WHAT YOU HAVE TO DO -
Each line from the one holding "You are a computer-use" to the last line of the listing must be set down exactly. No pictures are to be included.

>>>>

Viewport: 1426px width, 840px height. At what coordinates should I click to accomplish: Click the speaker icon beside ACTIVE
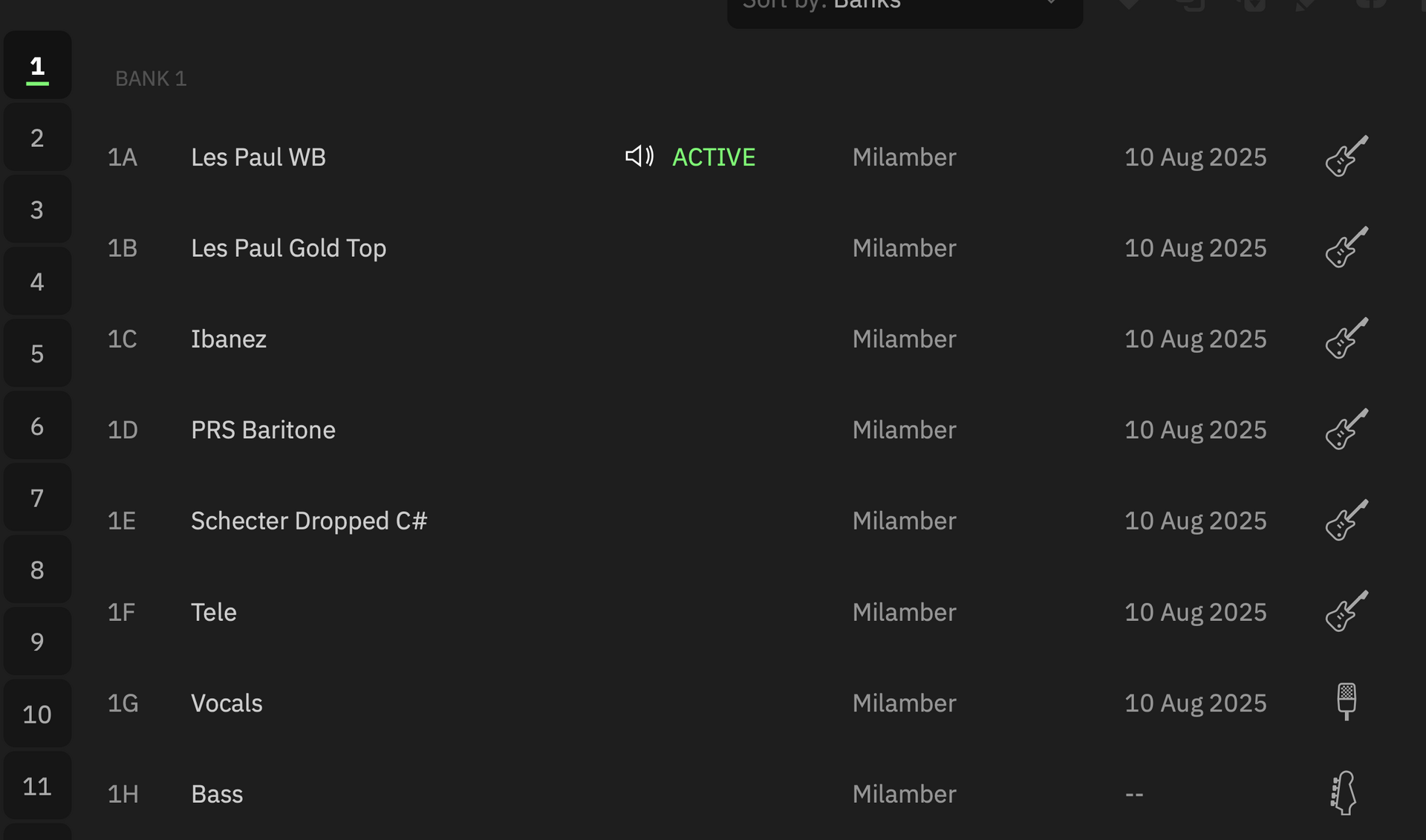pyautogui.click(x=639, y=156)
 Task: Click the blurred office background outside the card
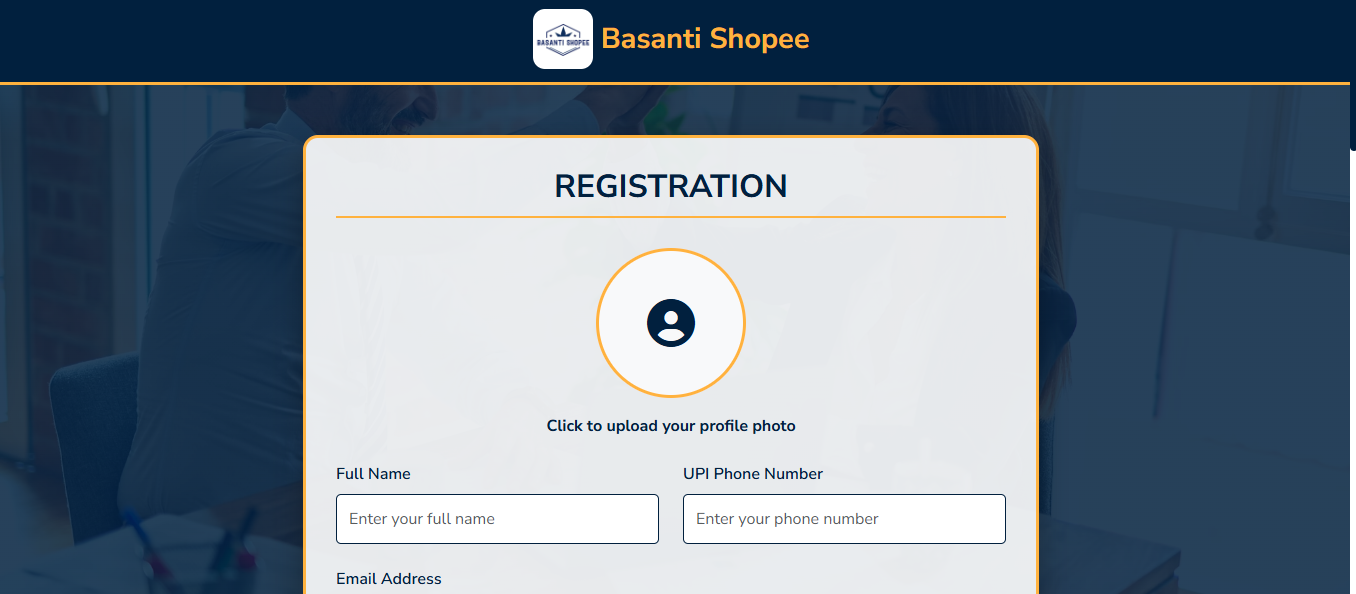click(x=150, y=350)
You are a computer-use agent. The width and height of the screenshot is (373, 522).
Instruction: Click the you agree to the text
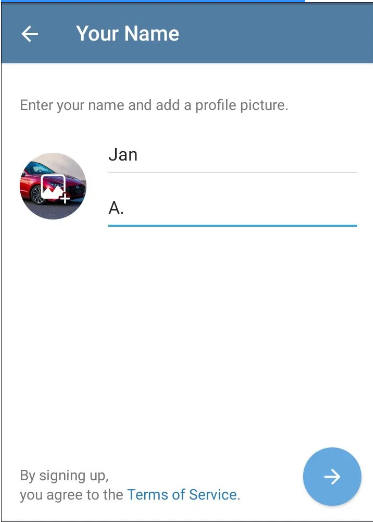pyautogui.click(x=71, y=495)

<<<<

SOLUTION TO THIS TASK -
You are a computer-use agent. The width and height of the screenshot is (373, 522).
Instruction: Click the you agree to the text
pyautogui.click(x=71, y=495)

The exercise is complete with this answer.